On February 3, Governor Hochul signed the new maps into law. That day, Republicans challenged the maps in a case they strategically filed in western Steuben County (with about 61,000 registered voters out of the state’s nearly 13 million) and unsurprisingly were assigned a conservative Republican judge. In that case, the Republicans contended the maps ran afoul of the procedures the 2014 constitutional amendment prescribed for operation of the redistricting commission. In addition, they claimed the maps violated a separate constitutional provision, also adopted in 2014, barring partisan gerrymandering: “Districts shall not be drawn to discourage competition or for the purpose of favoring or disfavoring incumbents or other particular candidates or parties.”

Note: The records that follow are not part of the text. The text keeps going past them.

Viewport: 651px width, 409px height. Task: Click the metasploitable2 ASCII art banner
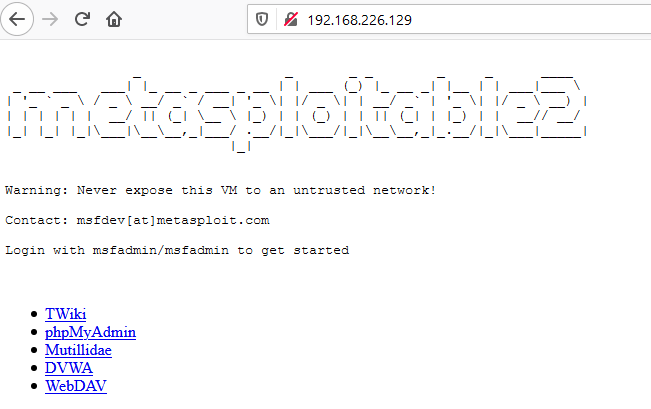click(297, 112)
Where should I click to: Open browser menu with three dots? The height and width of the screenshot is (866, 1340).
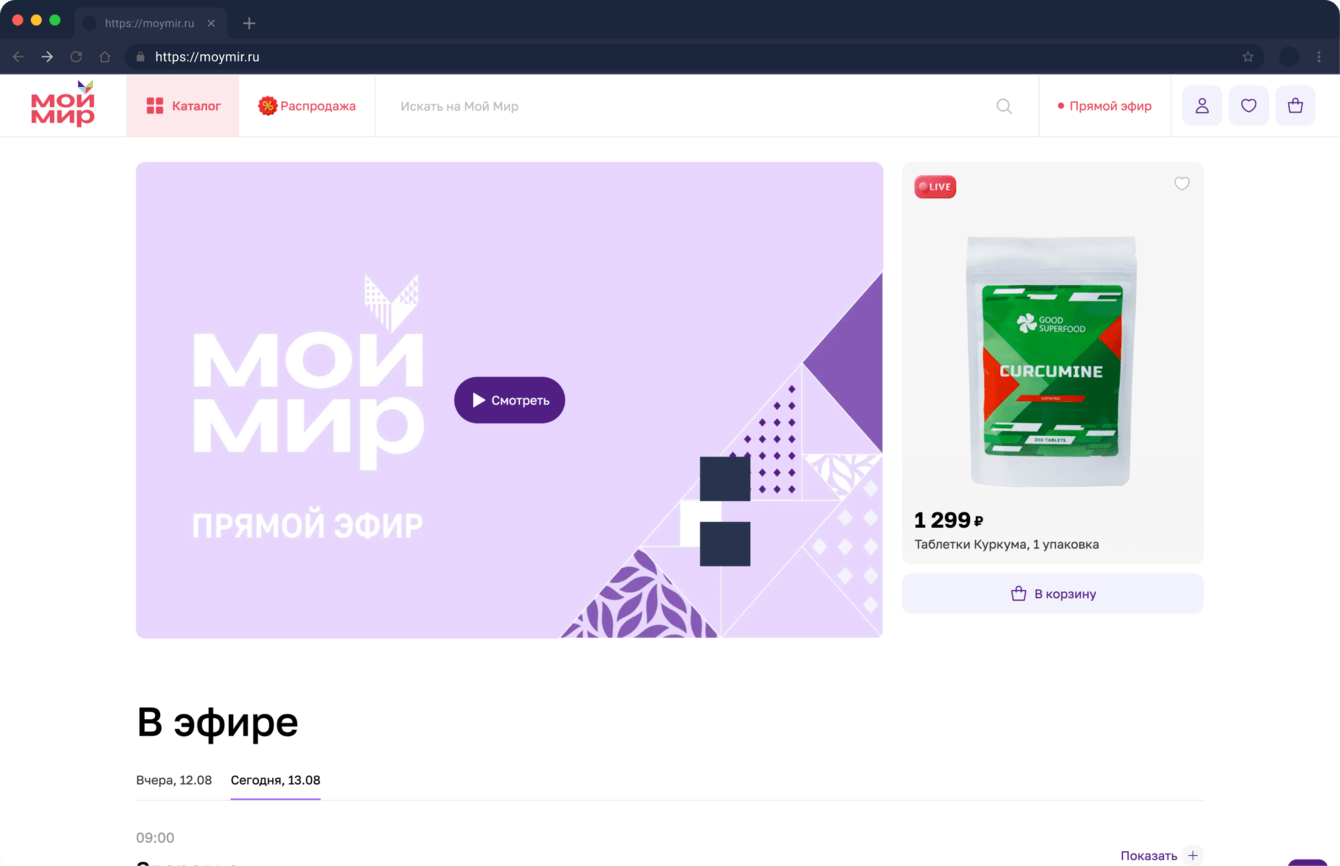1319,57
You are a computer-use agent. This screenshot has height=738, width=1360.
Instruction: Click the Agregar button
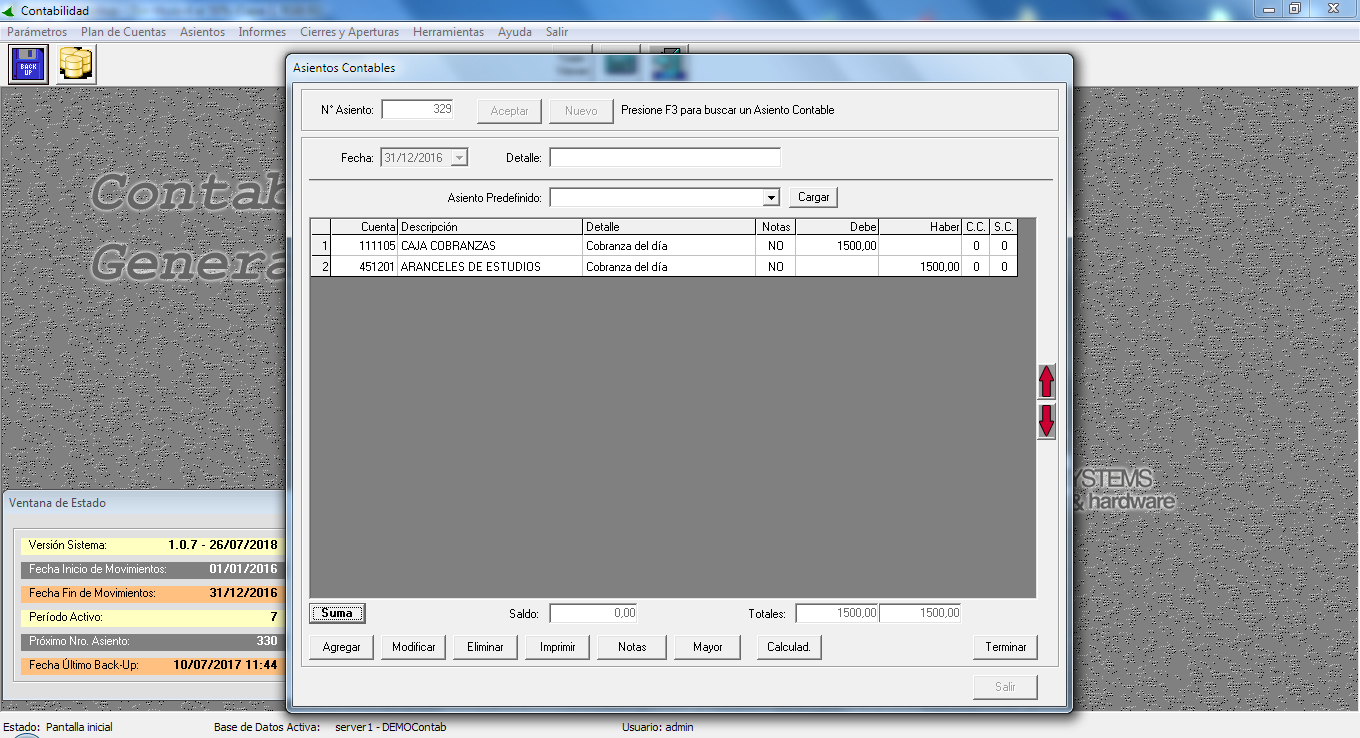click(341, 647)
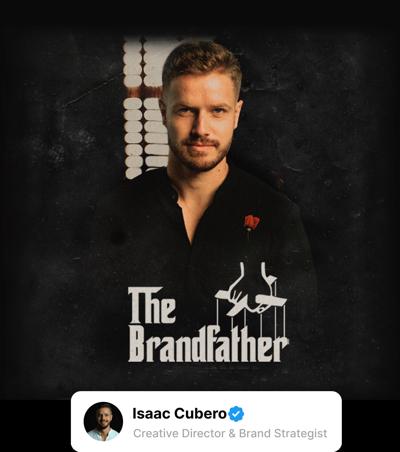
Task: Click the Isaac Cubero name
Action: click(x=180, y=414)
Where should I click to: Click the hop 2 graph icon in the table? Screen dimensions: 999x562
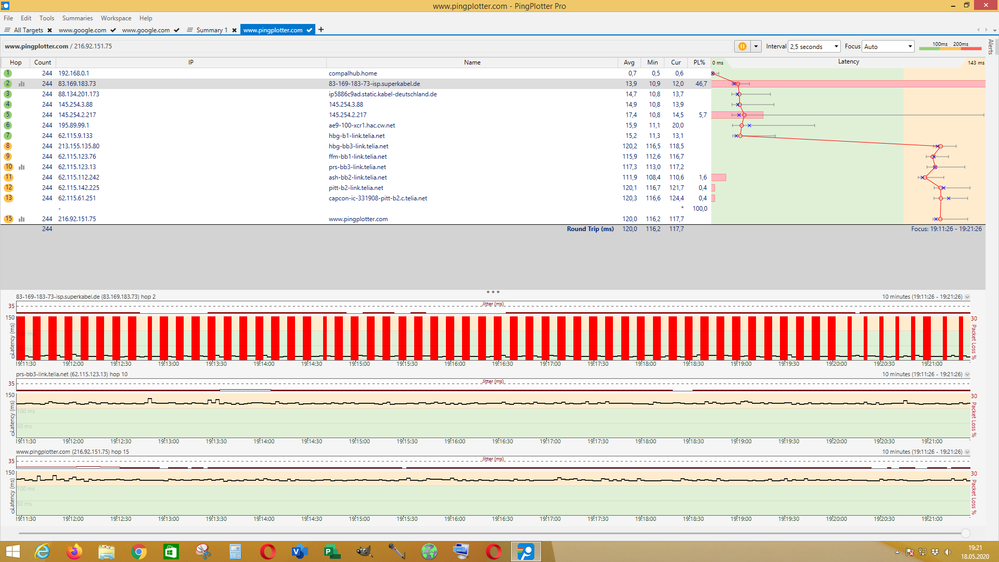coord(21,84)
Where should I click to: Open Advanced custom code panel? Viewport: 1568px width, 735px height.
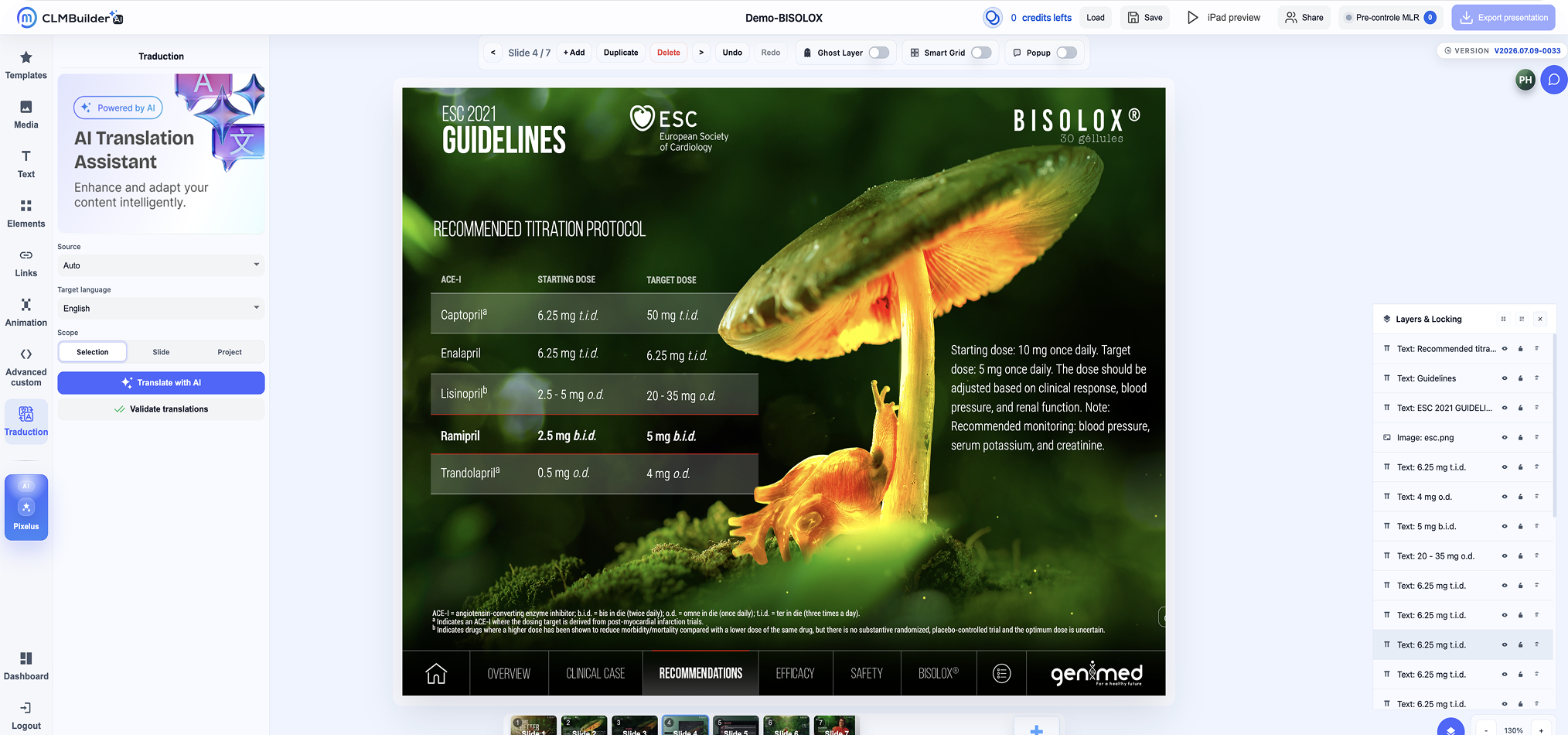[x=26, y=367]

The real fight in this dispute was less about whether the process conformed to the 2014 amendments and whether the congressional map was an impermissible gerrymander—reasonable people could argue either side—and more about what would be the appropriate remedy for any such violation. Notably, while both the Steuben County justice and the Appellate Division, Fourth Department invalidated the congressional map, their remedy was to require the Legislature to submit an appropriate map quickly.

The conservative majority of the Court of Appeals, however, took a far more radical approach. In an opinion by then Chief Judge DiFiore and Judges Garcia, Singas and (now Acting Chief Judge) Cannataro, the Court, after affirming the congressional map was impermissible, took redistricting entirely out of the hands of the Legislature and put it in the hands of the conservative Steuben County Republican judge the Republicans had obtained. This extraordinary act of judicial usurpation of a quintessentially legislative prerogative came without any claim that such an extreme remedy was constitutionally required nor any explanation as to why it was appropriate as a matter of policy or of democratic governance. Harkenrider v. Hochul, 38 N.Y.3d 494 (2022).

Unsurprisingly, the Steuben County judge developed a congressional map that greatly disadvantaged Democrats; Democrats lost four of their House seats, and Republicans gained three (New York having lost one seat in the 2020 reapportionment). With only two House seats to be decided as of publication, Republicans have won 220, just two more than needed for control.

A Consequential Vacancy

Dramatic as it was, the redistricting decision was no aberration for the Court of Appeals, which prior to Janet DiFiore’s departure was a conservative court at its core hostile to civil rights and civil liberties. Her departure creates an even split between the three conservative members of the Court—all of whom joined Judge DiFiore’s redistricting opinion –and its three moderate-to-progressive judges—all of whom disagreed with the majority.

Not only is there an ideological divide, but the Court appears fractured in other ways. The redistricting decision included some barbed rejoinders, most notably with Judge Wilson—who has emerged as a voice of conscience on the court since his 2017 appointment—being accused by the majority of “parroting” the Attorney General’s brief and “begin[ning] his dissent with a nonsensical advisory opinion.” And the Vatican-like opaque process by which an acting chief judge was selected—which ultimately concluded with an appointment contrary to the tradition of naming the most senior member of the court—raised many concerns about comity amongst the judges.

With Acting Chief Judge Cannataro on the list of seven candidates, the appointment of a new chief judge may or may not determine the ideological balance of the court. If he is selected, the court still will have a vacancy, which will require another round of candidate selection. If another candidate is chosen, however, that person will become both the chief judge and the seventh member of the court.

Either way, we are at a pivotal moment. The Court of Appeals has a long and proud history, and Governor Hochul has an historic opportunity to add to that illustrious history.